*What the task asks*:
Where does the string "calendar" occur in the entries below? Copy every line where it does.

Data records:
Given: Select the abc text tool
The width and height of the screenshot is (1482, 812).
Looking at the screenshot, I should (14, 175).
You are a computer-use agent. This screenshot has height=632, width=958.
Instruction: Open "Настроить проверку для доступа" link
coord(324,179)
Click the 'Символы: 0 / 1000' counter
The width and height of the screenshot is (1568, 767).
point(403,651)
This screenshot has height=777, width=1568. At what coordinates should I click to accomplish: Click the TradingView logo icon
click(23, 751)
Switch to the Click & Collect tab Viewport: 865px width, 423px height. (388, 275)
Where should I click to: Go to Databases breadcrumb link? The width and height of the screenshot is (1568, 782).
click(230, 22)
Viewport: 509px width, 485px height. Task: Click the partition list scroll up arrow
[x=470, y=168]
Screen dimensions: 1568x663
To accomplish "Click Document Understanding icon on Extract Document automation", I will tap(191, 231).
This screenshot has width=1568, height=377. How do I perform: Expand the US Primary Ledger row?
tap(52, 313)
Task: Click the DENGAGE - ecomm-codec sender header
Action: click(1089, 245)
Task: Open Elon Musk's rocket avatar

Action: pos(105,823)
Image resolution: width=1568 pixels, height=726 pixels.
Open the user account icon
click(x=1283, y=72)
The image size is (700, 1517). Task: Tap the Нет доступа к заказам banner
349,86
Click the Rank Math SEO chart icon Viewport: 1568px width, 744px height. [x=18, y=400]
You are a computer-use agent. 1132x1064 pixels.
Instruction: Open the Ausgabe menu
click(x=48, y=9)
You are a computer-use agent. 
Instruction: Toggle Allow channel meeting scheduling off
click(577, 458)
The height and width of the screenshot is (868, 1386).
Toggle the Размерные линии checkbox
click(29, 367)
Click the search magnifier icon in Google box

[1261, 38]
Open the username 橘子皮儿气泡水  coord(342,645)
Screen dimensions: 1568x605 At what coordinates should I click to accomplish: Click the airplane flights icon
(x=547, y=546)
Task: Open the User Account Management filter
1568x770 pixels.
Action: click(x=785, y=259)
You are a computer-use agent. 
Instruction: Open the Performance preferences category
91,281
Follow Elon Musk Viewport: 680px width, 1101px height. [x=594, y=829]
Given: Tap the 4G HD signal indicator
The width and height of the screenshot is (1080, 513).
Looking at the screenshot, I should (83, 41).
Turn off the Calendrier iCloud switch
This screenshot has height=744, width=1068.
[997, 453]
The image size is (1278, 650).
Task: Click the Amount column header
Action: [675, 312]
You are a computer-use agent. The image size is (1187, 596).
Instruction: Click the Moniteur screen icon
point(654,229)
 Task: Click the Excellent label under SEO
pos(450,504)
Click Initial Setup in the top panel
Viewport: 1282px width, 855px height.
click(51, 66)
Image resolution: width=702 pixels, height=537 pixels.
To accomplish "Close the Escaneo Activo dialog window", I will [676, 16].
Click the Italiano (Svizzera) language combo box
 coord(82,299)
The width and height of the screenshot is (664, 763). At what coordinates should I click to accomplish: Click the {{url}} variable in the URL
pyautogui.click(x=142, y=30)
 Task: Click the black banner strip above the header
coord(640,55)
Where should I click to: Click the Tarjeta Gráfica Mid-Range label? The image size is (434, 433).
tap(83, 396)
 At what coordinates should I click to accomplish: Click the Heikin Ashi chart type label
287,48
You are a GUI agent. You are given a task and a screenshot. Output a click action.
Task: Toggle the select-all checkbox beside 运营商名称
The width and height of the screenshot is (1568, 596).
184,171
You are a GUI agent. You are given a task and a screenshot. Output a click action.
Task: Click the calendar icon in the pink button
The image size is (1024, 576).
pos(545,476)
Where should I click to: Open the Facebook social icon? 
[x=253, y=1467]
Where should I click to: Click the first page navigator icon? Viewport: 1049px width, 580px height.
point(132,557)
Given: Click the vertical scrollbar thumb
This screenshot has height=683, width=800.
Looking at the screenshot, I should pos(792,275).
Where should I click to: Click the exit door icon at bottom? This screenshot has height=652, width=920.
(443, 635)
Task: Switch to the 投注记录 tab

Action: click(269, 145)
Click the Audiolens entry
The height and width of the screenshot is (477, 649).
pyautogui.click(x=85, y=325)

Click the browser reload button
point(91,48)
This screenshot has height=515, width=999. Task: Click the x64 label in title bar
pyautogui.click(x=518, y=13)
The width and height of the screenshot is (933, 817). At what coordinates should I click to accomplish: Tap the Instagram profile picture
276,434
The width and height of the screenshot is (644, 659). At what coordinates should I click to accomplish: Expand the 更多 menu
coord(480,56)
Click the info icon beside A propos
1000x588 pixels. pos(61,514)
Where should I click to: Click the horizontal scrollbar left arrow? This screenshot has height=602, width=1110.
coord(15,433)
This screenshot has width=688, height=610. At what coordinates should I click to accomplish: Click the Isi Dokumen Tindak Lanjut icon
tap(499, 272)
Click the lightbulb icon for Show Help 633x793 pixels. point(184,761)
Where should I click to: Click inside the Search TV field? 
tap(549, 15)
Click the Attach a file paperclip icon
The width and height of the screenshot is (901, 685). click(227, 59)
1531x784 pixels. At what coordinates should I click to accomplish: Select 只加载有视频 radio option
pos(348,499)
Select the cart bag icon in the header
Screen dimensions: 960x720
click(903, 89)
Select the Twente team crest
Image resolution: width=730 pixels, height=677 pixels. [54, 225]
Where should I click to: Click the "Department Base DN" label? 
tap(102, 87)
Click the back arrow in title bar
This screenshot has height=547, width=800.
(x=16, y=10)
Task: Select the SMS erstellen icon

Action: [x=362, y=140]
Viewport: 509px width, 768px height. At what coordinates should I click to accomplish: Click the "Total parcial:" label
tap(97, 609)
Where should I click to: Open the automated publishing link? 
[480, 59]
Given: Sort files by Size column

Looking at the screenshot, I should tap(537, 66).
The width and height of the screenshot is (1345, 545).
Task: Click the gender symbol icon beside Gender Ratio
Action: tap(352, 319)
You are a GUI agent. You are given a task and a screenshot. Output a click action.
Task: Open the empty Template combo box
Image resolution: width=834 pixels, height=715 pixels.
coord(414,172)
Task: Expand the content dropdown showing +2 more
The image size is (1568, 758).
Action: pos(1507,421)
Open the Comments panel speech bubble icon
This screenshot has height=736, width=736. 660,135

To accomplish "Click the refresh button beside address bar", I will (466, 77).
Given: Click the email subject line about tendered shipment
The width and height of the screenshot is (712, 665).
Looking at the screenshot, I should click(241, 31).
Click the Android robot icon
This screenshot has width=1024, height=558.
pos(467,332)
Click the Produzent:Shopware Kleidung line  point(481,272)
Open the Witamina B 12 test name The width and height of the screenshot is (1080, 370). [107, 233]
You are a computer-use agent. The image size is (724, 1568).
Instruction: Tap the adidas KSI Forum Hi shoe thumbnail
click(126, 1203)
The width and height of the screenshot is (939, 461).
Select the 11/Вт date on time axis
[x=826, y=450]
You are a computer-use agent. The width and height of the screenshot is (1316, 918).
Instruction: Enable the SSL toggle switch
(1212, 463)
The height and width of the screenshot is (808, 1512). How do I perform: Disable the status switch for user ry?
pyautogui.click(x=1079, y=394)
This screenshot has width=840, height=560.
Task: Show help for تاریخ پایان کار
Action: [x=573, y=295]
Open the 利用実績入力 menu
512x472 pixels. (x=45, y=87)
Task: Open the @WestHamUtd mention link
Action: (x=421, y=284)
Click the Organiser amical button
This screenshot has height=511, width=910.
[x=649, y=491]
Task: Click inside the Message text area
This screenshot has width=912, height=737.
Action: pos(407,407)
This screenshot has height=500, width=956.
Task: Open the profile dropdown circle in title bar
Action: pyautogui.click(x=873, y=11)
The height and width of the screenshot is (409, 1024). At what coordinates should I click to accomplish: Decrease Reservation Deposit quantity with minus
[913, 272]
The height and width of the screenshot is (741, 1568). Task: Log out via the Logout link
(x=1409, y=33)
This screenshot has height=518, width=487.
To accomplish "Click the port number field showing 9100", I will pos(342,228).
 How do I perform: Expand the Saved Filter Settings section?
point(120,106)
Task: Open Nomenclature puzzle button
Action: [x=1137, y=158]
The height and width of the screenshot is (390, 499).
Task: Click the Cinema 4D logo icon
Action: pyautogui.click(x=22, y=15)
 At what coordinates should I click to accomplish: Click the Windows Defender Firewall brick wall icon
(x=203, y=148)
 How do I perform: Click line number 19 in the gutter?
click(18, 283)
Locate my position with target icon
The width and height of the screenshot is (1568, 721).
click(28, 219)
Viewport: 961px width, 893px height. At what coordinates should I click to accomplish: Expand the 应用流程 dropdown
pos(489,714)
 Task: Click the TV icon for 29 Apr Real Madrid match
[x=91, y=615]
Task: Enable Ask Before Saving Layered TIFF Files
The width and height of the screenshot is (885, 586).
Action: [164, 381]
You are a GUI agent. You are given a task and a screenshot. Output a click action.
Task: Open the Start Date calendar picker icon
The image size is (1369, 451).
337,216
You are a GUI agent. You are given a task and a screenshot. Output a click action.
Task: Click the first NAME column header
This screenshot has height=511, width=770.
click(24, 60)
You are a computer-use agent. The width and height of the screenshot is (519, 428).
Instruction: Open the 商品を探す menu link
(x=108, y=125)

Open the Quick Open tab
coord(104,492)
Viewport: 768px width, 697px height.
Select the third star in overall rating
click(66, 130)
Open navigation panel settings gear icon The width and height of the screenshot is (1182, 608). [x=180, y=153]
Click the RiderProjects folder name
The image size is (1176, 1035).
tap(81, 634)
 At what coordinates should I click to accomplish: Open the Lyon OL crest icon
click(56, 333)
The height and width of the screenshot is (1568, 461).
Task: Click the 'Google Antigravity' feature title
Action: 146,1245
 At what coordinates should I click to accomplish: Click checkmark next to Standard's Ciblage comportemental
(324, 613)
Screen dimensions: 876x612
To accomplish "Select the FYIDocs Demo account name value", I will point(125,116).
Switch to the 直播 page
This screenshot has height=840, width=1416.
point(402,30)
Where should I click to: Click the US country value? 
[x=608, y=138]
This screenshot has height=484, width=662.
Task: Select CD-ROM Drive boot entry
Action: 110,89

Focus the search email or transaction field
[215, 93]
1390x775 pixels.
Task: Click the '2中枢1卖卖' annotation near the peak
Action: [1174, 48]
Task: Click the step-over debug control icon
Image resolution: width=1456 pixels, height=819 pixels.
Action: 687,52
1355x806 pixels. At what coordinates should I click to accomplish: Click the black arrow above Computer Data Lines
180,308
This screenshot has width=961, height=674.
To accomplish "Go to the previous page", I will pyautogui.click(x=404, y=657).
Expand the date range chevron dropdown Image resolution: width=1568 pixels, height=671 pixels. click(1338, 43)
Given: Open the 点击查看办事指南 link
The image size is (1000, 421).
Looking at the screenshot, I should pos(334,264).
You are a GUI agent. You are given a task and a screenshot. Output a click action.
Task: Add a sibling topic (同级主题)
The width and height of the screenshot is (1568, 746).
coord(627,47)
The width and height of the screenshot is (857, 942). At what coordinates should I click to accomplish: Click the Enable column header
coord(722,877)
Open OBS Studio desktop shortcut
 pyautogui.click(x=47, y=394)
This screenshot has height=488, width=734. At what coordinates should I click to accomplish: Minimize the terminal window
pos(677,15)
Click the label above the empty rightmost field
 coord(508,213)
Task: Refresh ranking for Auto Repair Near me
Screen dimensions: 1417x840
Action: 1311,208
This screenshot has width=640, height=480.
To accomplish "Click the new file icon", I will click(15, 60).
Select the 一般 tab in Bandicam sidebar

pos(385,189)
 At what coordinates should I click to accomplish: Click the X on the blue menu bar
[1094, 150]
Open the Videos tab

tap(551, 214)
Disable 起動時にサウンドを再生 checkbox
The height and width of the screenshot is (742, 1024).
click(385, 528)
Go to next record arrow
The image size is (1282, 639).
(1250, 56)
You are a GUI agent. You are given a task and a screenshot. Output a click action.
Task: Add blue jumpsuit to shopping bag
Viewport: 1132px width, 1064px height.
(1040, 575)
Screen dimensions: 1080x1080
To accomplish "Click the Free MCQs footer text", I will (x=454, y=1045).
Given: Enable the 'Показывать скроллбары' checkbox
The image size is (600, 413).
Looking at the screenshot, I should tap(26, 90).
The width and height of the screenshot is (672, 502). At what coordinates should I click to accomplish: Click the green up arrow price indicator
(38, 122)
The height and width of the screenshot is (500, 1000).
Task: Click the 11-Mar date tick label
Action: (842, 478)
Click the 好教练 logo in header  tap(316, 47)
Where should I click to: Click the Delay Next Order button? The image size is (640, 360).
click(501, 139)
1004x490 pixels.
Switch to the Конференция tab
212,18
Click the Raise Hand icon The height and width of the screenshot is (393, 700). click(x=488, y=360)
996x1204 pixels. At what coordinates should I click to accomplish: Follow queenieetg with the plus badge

*Task output*:
Task: Click the calendar icon in the pink button
Task: Open the Start Date calendar picker icon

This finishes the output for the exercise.